Кто же были мастера-резчики, которые столь блестяще воплотили замыслы создателей этого исторического цикла?
Уникальность художественного языка барельефов, о которой говорилось выше, затрудняет поиски аналогий для них среди произведений деревянной пластики XVI в. Сопоставление с такими классическими образцами новгородской пластики, как рельефы Святительского места Софийского собора 1560 г. и рак преподобных Зосимы и Савватия Соловецких 1566 г., скорее свидетельствует о том, насколько манера резьбы собственно новгородских памятников с их ясной, уравновешенной композицией, пристрастием к лаконичным иконографическим решениям отличается от многословных повествовательных композиций Царского места. Более того, нам кажется, что не только Святительское место, но и раки были созданы под впечатлением от Царского места, о чем свидетельствует композиция боковых стенок рак, украшенных, по образцу Царского места, сгруппированными по четыре рельефными сценами в окружении орнамента. Справедливо отмечаемое Г.Н. Бочаровым сходство в приемах резьбы отдельных фигур доказывает лишь участие в работе над рельефами Царского места, среди других, и резчиков из Новгорода.
Многопространственность и многовременность, как прием, встречаются и в резных клеймах рак, но только в барельефах Царского места эти приемы становятся органической частью повествовательной манеры, свойственной миниатюре. Это заимствование выразительных средств другого вида искусства сближает барельефы Царского места с некоторыми произведениями западноевропейских резчиков, в частности немецких, которые в начале XVI в. активно воспроизводят в деревянном рельефе гравюры Дюрера и Шонгауэра, часто оставляя их неокрашенными, для большего подобия оригиналу146.
Стилевое многообразие, можно даже сказать, стилевая «многоголосица», резьбы Царского места объясняется участием в работе большого числа мастеров, принадлежащих к разным культурным центрам, таким, как Москва, Новгород и Ростов Великий147. Объединенные условиями «государева заказа», эти мастера создали особое направление в резьбе, которое можно было бы назвать столичным или придворным. И Царское место осталось, по-видимому, единственным в своем роде памятником пластики этого направления: идея государственности ярко выразилась как в его формах в целом, так и в составе барельефов.
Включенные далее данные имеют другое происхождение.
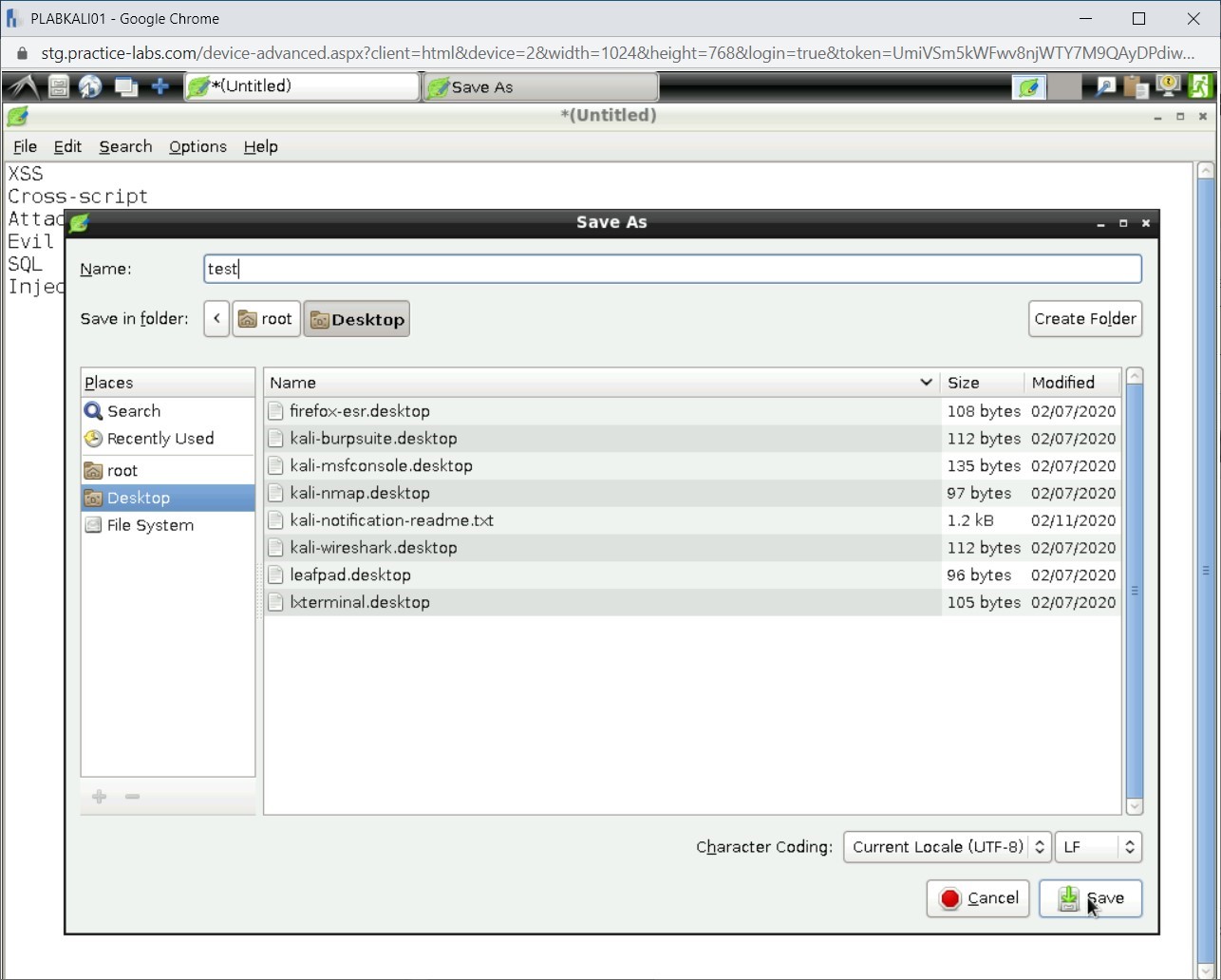Open the LF line ending dropdown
Интересно, что подобная стилистическая пестрота характерна и для сочинений Ивана Грозного. Причину этого исследователи видят в коллективном способе работы тех, кто довершал обработку сочинений державного автора148.
Цвет был завершающим этапом в оформлении Царского места. Помимо создания торжественного и декоративно-выразительного облика сооружения, его раскраска, несомненно, имела символический смысл. Сочетание золота с красным и синим встречается в XVI в. и позже в оформлении различных произведений резьбы, например упомянутых выше деревянных царских врат и белокаменных архитектурных орнаментов. Соединенные с таким атрибутом власти, как Царское место, эти цвета проявляются в своем «этикетно-символическом» значении149. Преобладающий в декоре Царского места цвет золота – универсальный символ: в византийской эстетике золото понимается как материализация света, сияния славы Божьей. Из множества символических значений золота для нашей темы наиболее интересна связь золота с образом сияющего Небесного Иерусалима и с блеском царственности (именно в качестве атрибута царской власти золото было принесено волхвами Христу)150. Этикетно-символическое значение красного и синего цветов в контексте понятий времени Ивана Грозного выявлено А.А. Амосовым на основе цветового анализа миниатюр Лицевого летописного свода. Синий при этом оказывается более связанным с сакральными идеями и понятиями. Красный цвет, являясь символическим аналогом золота, выступает как «царский цвет», «цвет власти», который используется для отражения идеи самодержавно-суверенной власти151.
* * *
Примечания
Щепкин В. Указ. соч. С. 77.
Якобсон А.Л. Указ. соч. С. 230‒233; Бочаров Г.Н. Два памятника прикладного искусства из Кирилло-Белозерского монастыря. Древнерусское искусство. Художественные памятники Русского Севера. М-, 1989. С. 243‒249.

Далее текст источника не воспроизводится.